»»

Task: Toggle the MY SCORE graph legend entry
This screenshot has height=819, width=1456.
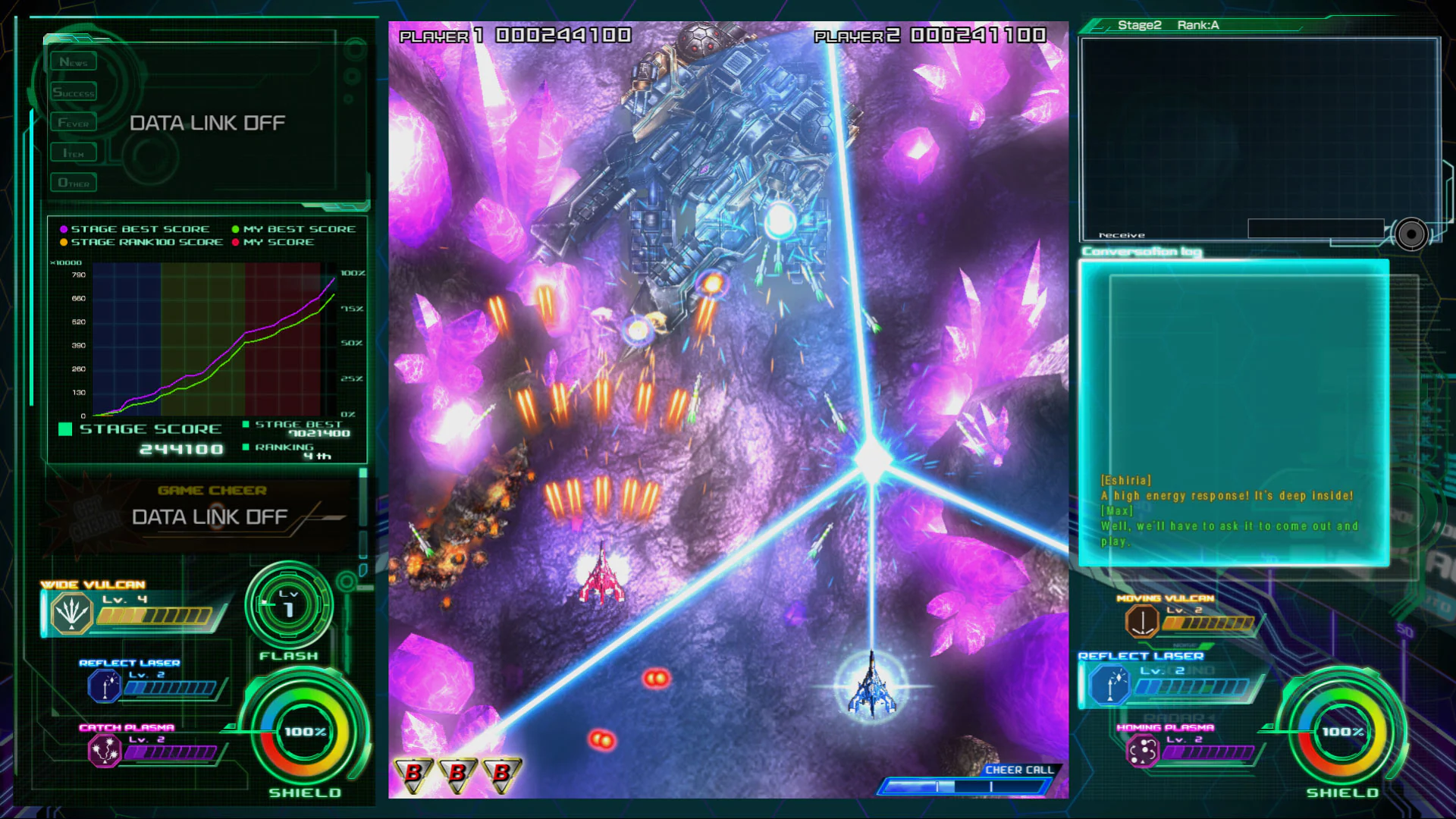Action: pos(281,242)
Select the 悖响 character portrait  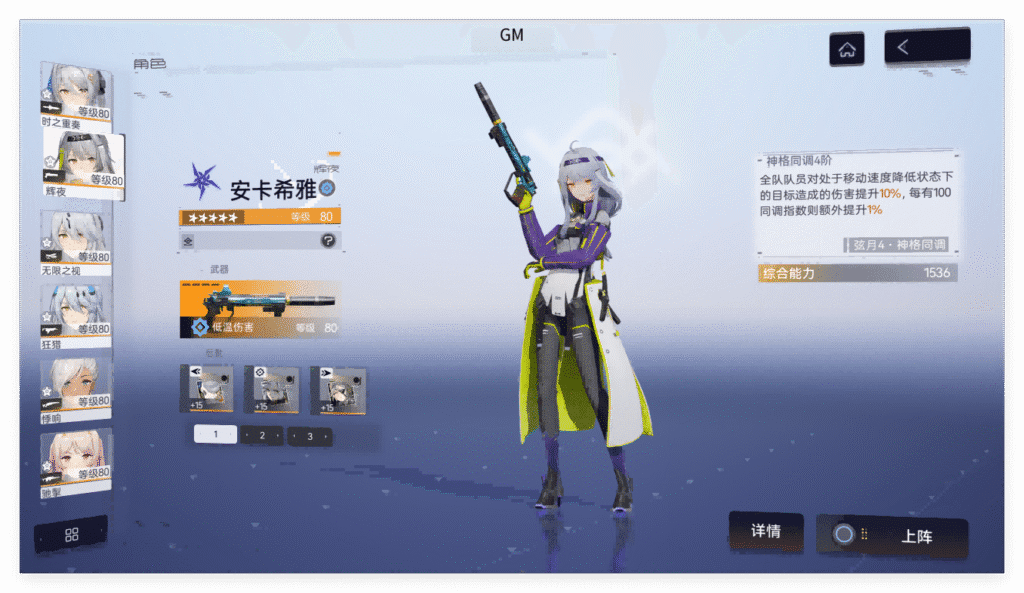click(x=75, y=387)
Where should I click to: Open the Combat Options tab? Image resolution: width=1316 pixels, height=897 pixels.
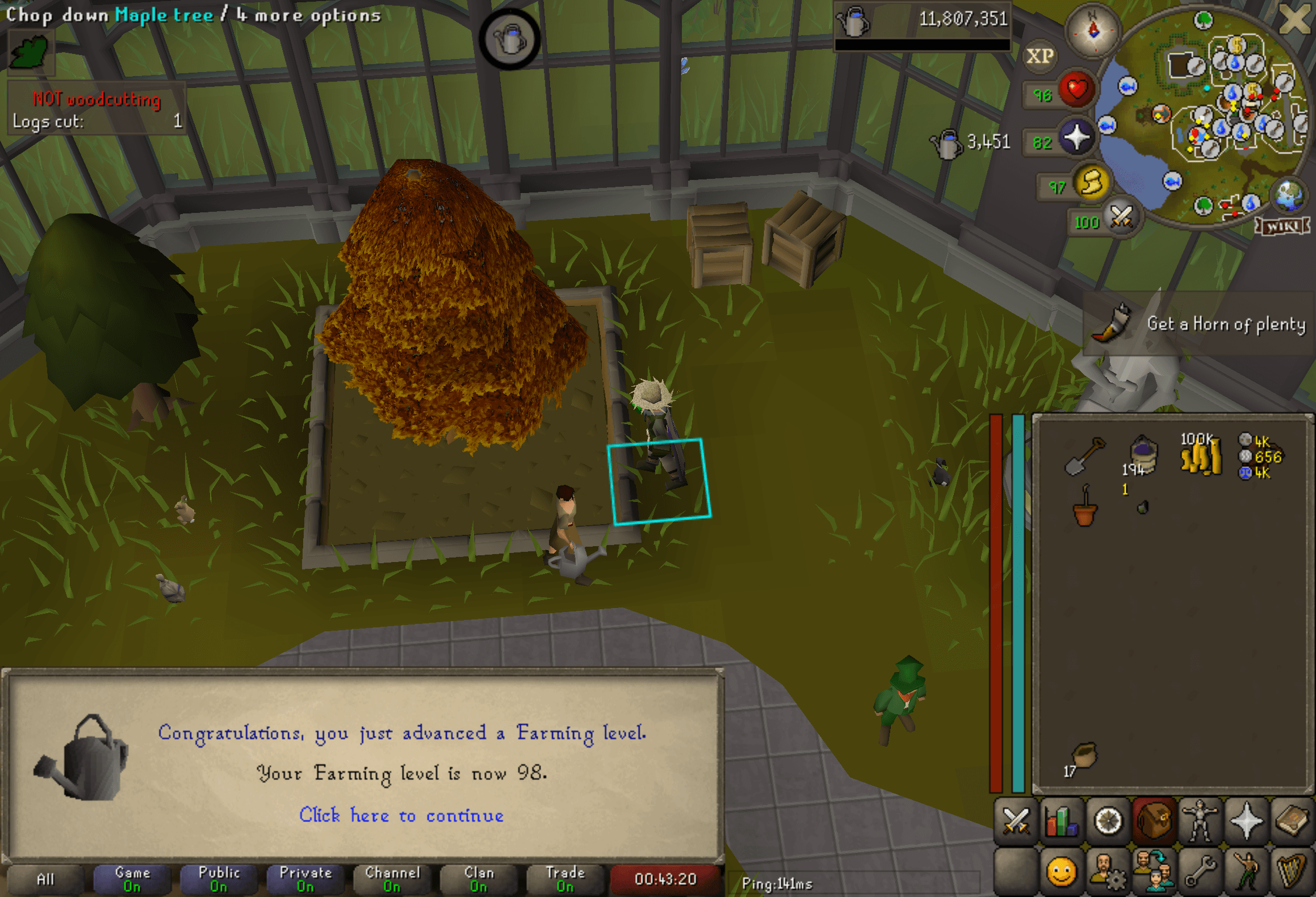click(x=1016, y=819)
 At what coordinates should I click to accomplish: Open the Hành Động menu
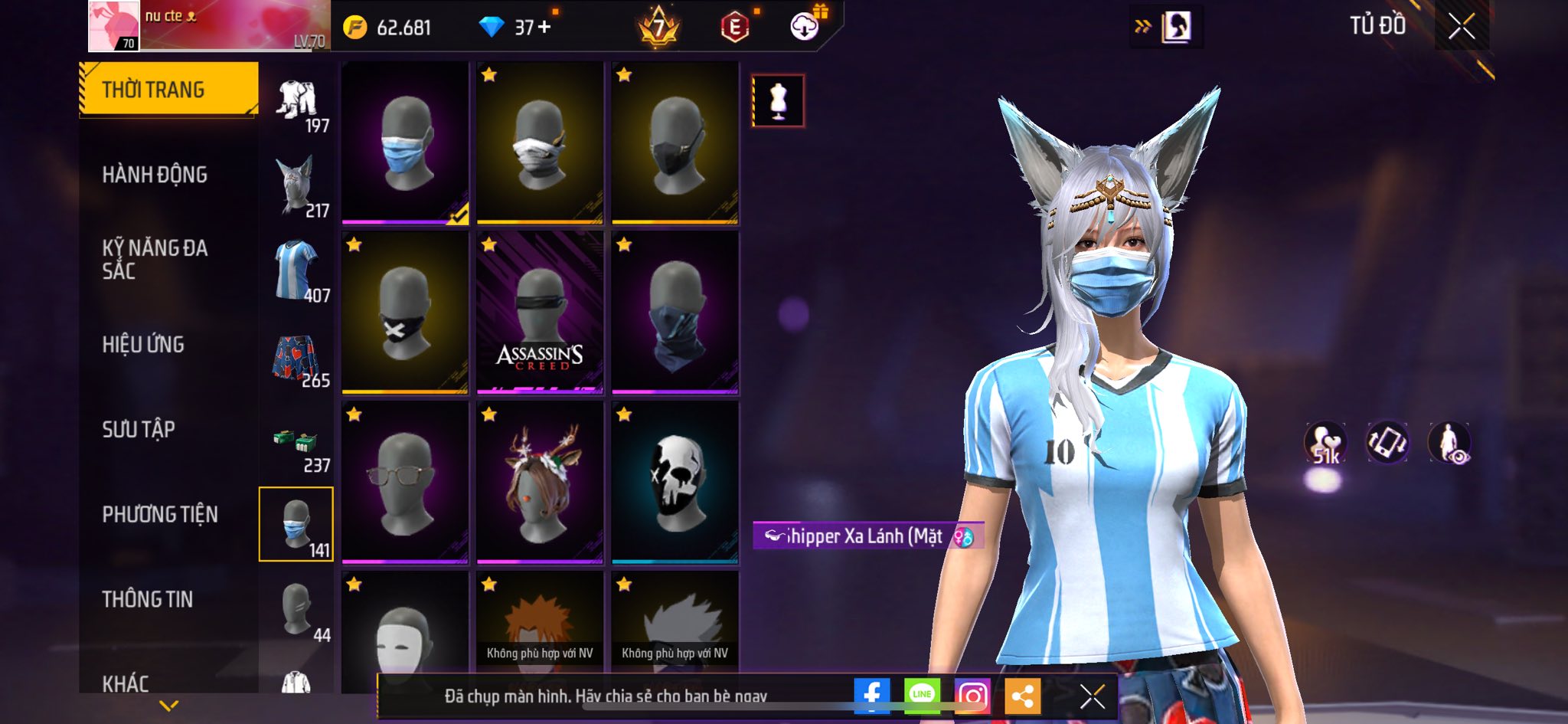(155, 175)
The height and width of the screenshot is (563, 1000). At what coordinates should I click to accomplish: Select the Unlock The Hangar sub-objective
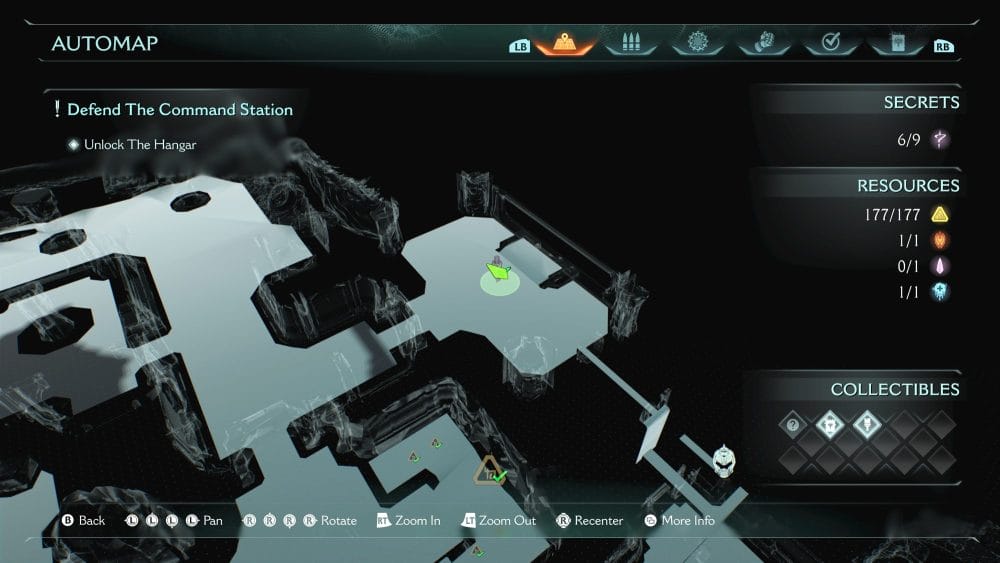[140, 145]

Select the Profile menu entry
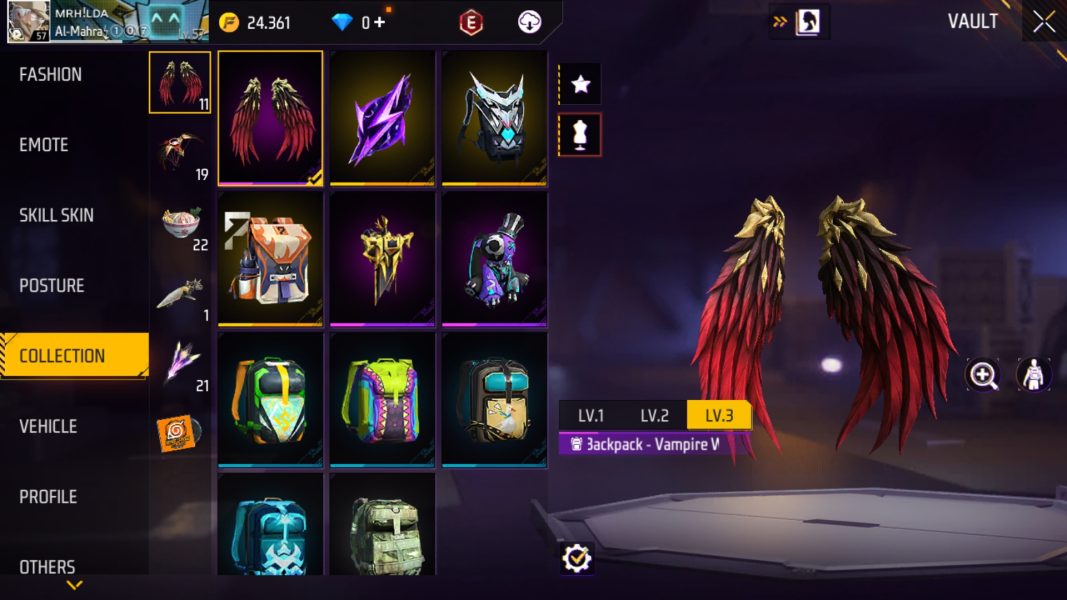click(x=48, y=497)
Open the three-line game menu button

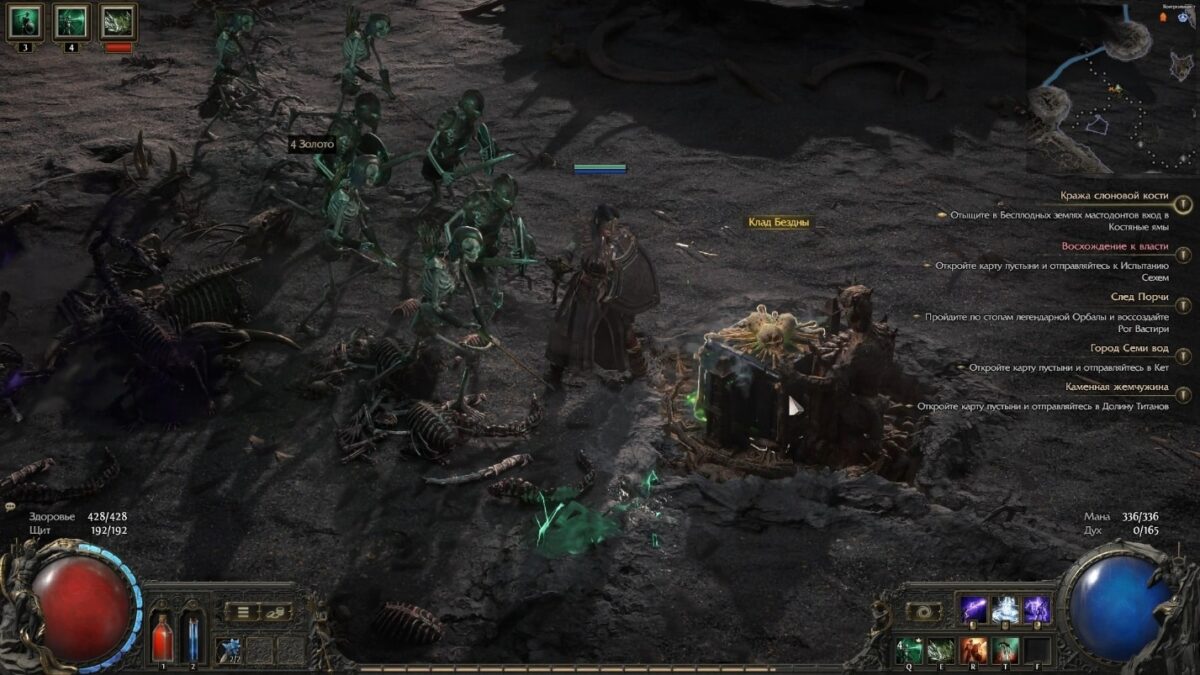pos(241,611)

««

Task goal | Reproduce the lines starting with the line containing "Where should I" and going on through the last line of the records, requests included, with each answer coordinate scaled by 2.35 and rounded to the nearest whole number, halves rounded up. Omit the pictures.

Full solution |
Where should I click to: Open the Combat Options tab? Image resolution: width=1316 pixels, height=897 pixels.
click(x=2388, y=1925)
 At what coordinates should I click to accomplish: Open the Hành Động menu
(364, 411)
The height and width of the screenshot is (563, 1000). At what coordinates should I click to accomplish: Select the Unlock The Hangar sub-objective
[329, 341]

Select the Profile menu entry
click(x=113, y=1168)
Open the three-line game menu button

pos(566,1436)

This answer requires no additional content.